The three Lupu brothers imprisoned for running a modern slavery ring on construction sites in London and the South East of England.
Three brothers living in Ilford, East London, and operating as part of what the Metropolitan Police describe as a Romanian organised crime group have been sentenced to a total of 28 years in prison for modern slavery on building sites.
The three men were given their jail sentences at Blackfriars Crown Court on Friday (21 June) after being found guilty earlier in the week following an eight week trial.
They were convicted and sentenced as follows:
- Valentin Lupu, 25, of Perth Road, Ilford, was convicted of conspiracy to require another to perform forced or compulsory labour, conspiracy to arrange or facilitate travel of another with a view to exploitation and conspiracy to convert criminal property. He was sentenced to 10 years in prison.
- Grigore Lupu, 39, of Wellesley Road, Ilford, was convicted of conspiracy to require another to perform forced or compulsory labour, conspiracy to arrange or facilitate travel of another with a view to exploitation and conspiracy to convert criminal property. He was sentenced to 10 years.

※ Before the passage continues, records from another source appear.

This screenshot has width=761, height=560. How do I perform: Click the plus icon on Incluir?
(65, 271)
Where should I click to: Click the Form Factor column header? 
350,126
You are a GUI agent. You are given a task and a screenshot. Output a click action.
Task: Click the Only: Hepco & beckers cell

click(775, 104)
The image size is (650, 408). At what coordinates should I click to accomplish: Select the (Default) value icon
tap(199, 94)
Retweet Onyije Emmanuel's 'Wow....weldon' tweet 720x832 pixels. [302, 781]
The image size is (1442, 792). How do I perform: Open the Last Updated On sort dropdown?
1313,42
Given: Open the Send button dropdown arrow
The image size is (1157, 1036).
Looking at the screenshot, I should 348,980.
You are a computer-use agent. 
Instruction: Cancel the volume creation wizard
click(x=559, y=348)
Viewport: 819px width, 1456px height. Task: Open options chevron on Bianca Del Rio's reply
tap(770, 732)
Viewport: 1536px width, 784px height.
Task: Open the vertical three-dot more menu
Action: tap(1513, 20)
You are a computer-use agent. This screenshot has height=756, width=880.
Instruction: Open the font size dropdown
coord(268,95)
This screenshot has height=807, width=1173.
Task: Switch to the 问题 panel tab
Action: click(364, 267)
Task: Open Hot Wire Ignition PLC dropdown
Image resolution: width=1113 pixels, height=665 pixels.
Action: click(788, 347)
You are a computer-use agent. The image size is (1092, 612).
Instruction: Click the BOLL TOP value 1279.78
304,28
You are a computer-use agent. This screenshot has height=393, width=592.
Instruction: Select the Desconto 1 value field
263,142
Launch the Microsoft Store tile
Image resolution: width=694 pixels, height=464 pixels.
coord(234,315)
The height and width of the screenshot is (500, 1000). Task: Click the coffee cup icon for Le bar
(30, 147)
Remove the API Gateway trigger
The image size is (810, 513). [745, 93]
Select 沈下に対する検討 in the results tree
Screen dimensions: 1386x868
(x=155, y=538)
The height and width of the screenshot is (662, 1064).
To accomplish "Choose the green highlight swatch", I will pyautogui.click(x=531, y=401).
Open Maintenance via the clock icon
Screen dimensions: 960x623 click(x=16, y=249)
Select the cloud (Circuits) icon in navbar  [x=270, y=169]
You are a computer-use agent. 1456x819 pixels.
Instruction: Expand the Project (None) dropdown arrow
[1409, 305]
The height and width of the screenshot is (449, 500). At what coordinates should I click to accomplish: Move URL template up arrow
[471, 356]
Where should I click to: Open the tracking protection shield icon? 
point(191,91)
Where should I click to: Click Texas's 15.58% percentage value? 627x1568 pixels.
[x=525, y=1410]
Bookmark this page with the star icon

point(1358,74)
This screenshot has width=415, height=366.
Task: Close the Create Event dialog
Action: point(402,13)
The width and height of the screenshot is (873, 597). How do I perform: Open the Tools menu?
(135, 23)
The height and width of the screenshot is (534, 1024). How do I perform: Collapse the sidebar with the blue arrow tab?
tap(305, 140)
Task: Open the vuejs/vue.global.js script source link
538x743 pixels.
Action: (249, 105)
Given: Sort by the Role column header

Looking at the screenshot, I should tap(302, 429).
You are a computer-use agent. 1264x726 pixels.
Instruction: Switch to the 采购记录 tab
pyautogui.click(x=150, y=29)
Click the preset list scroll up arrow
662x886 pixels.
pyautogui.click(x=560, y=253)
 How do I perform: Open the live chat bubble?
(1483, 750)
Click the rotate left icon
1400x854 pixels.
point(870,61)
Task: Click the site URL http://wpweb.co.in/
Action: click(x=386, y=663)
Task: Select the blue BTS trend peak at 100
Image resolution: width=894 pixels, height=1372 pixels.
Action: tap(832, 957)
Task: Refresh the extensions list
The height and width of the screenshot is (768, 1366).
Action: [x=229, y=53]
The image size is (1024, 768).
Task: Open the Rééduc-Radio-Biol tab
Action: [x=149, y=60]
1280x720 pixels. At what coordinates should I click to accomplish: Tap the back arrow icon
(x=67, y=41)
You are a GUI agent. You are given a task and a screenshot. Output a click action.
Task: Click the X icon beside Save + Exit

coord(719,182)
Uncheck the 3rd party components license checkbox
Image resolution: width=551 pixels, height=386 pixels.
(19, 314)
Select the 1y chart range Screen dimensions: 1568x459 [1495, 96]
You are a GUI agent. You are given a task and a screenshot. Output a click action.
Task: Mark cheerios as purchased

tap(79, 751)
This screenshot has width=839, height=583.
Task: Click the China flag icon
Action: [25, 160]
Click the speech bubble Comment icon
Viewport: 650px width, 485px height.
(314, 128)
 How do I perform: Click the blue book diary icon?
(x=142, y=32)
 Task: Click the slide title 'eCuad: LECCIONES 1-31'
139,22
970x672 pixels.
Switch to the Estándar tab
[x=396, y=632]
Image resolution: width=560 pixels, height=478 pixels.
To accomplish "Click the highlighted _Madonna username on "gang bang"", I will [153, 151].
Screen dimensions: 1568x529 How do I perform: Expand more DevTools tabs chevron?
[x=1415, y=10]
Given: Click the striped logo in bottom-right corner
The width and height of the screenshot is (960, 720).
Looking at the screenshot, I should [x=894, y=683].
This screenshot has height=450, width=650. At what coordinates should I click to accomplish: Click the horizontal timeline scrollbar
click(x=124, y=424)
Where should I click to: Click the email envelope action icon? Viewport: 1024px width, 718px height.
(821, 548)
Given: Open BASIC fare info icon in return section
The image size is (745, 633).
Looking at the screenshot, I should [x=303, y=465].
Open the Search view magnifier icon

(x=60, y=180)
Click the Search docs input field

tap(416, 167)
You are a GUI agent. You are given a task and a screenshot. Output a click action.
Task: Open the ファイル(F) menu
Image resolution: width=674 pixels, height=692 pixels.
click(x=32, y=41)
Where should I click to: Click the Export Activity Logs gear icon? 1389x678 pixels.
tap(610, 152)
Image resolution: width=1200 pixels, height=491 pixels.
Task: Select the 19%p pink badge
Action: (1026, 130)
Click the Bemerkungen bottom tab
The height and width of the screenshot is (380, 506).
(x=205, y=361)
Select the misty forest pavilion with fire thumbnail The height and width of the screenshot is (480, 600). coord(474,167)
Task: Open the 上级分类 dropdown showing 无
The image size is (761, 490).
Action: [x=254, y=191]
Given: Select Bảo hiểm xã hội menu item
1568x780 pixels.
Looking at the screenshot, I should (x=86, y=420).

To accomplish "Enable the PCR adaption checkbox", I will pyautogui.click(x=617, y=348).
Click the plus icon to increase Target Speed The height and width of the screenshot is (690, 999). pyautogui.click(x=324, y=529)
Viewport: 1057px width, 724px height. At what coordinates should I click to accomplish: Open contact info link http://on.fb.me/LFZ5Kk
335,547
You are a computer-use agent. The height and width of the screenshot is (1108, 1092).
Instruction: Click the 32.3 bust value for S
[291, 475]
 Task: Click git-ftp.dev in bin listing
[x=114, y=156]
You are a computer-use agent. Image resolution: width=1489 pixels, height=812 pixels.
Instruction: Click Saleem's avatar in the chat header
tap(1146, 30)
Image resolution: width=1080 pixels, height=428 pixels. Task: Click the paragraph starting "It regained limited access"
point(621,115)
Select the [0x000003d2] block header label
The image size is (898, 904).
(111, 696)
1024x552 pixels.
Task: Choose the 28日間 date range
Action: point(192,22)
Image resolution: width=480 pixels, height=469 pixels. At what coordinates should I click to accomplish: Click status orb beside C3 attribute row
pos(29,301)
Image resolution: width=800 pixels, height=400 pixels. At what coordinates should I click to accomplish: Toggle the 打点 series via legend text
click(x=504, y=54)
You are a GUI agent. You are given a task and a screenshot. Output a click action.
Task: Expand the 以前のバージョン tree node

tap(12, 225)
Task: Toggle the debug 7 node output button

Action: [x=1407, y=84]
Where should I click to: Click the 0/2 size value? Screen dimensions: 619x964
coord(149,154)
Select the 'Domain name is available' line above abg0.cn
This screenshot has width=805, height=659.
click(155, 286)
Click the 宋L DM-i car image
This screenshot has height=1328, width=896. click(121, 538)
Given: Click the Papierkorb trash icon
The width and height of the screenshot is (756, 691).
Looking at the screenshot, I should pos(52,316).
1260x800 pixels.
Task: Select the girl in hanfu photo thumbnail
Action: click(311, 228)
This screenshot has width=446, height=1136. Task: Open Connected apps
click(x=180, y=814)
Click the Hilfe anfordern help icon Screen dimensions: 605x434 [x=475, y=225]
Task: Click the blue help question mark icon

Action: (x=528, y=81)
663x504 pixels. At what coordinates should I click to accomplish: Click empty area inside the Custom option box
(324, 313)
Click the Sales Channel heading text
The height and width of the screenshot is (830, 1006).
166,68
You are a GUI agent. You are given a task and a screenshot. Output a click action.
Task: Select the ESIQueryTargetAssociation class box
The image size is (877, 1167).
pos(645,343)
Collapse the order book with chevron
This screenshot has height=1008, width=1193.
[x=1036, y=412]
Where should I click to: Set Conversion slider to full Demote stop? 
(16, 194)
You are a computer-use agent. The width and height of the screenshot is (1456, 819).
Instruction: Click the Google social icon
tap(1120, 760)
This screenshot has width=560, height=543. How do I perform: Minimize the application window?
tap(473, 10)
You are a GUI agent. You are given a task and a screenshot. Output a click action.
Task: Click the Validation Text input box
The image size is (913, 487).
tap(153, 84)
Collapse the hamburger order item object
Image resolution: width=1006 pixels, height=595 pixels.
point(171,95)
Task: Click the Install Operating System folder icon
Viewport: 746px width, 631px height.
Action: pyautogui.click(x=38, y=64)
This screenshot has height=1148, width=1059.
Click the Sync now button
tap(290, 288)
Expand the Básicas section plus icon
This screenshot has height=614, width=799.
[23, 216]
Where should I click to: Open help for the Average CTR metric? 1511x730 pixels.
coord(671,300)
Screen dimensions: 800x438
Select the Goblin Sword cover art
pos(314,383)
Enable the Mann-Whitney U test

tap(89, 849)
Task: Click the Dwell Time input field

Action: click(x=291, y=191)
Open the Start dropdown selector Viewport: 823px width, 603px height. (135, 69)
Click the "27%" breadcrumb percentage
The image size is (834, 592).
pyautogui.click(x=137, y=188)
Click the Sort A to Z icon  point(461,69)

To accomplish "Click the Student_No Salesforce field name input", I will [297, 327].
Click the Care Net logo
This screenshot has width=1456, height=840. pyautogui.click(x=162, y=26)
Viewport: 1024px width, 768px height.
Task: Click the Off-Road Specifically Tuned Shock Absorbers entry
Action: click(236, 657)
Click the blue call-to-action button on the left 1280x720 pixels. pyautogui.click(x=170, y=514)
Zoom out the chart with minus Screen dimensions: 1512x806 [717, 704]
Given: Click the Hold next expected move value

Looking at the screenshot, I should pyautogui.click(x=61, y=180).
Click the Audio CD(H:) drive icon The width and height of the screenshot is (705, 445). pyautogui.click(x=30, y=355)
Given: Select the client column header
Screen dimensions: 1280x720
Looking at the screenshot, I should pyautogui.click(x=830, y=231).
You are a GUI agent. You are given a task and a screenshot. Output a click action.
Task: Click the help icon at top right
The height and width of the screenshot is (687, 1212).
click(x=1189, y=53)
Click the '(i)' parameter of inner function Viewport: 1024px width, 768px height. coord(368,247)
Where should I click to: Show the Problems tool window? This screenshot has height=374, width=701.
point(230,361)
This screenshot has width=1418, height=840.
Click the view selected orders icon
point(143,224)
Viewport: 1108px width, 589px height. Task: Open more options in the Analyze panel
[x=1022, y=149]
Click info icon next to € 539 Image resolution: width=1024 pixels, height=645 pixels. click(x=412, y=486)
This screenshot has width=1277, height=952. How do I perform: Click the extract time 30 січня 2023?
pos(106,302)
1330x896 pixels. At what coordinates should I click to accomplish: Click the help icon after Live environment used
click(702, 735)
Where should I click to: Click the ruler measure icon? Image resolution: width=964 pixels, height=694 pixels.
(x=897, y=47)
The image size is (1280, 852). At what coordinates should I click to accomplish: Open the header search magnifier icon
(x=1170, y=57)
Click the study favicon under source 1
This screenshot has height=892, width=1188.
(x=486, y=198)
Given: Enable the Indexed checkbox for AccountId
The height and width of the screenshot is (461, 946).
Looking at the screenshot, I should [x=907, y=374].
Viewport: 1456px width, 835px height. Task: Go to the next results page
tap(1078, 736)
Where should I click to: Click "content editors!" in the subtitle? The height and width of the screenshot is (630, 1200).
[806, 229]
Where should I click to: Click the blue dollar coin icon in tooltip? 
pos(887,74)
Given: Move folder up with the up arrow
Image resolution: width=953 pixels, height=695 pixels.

- Alexandru Lupu, 43, of Neville Road, Ilford, was convicted of conspiracy to require another to perform forced or compulsory labour and conspiracy to convert criminal property. He was sentenced to eight years.
All three men have also been issued with Slavery & Trafficking Prevention Orders (STPOs) and will be subject to asset recovery procedures targeting property in Romania, vehicles and cash assets accrued through their offending.
The court heard how, between July 2015 and October 2018, the three men worked with other unknown gang members to traffic victims into the UK in order to exploit them in the construction industry.
In September 2017, a Joint Investigation Team launched an investigation into the criminal network. The joint team comprised the Met’s Modern Slavery & Kidnap Unit, the Criminal Prosecution Service (CPS), Romanian Police and Prosecutors, EuroPol and EuroJust.
The investigation established that the victims were commonly deceived into travelling on the promise of being paid £500 for every 30 days worked. But once they arrived in England they had their identify cards taken from them by the men and were forced to stay in the defendants’ overcrowded and poorly kept houses in East London.
The gang forged construction qualification documents for their victims and put them to work at building sites across London and the Home Counties.
Violence, degrading living conditions and the constant manipulation of the derisory monies paid to victims were key levers to ensure the victims remained subservient.
During three years and two months of offending, the Lupus brothers generated more than £1.2million by keeping the earnings from dozens of victims for themselves.
On Tuesday, 16 October 2018, 15 search warrants were executed simultaneously in Romania and London in a closely co-ordinated effort by officers from the Met’s Modern Slavery & Kidnap Unit and officers from the Brigade for Combatting Organised Crime, Vrancea County, in Romania in a bid to arrest offenders and recover assets.
There were 33 potential victims of human trafficking (24 men, four women, and five children) recovered from four London addresses and taken into safety.
The arrest phase marked the latter stages of the three-year international operation, codenamed ‘Operation Cardinas’.
The work was also supported by the Romanian Embassy in London as well as numerous charities and organisations supporting victims of modern slavery, including the Salvation Army and Medaille Trust.
The gang members were charged with offences committed between 17 October 2018 and 20 February 2019.
Detective Inspector Rick Sewart from the Met's Modern Slavery & Kidnap Unit said after the conviction: “Modern slavery is and will continue to be a priority for the Met. We will continue to do everything within our power to identify and apprehend those intent on trafficking human beings, and exploiting them for their own gain.
“The key partnerships between the Met, the Romanian authorities, Europol, Eurojust and all of our other partners have been crucial to furthering this investigation into organised people trafficking and exploitation.
“We will continue this valuable work with our international and domestic partners to prevent continued exploitation and bring offenders to justice.”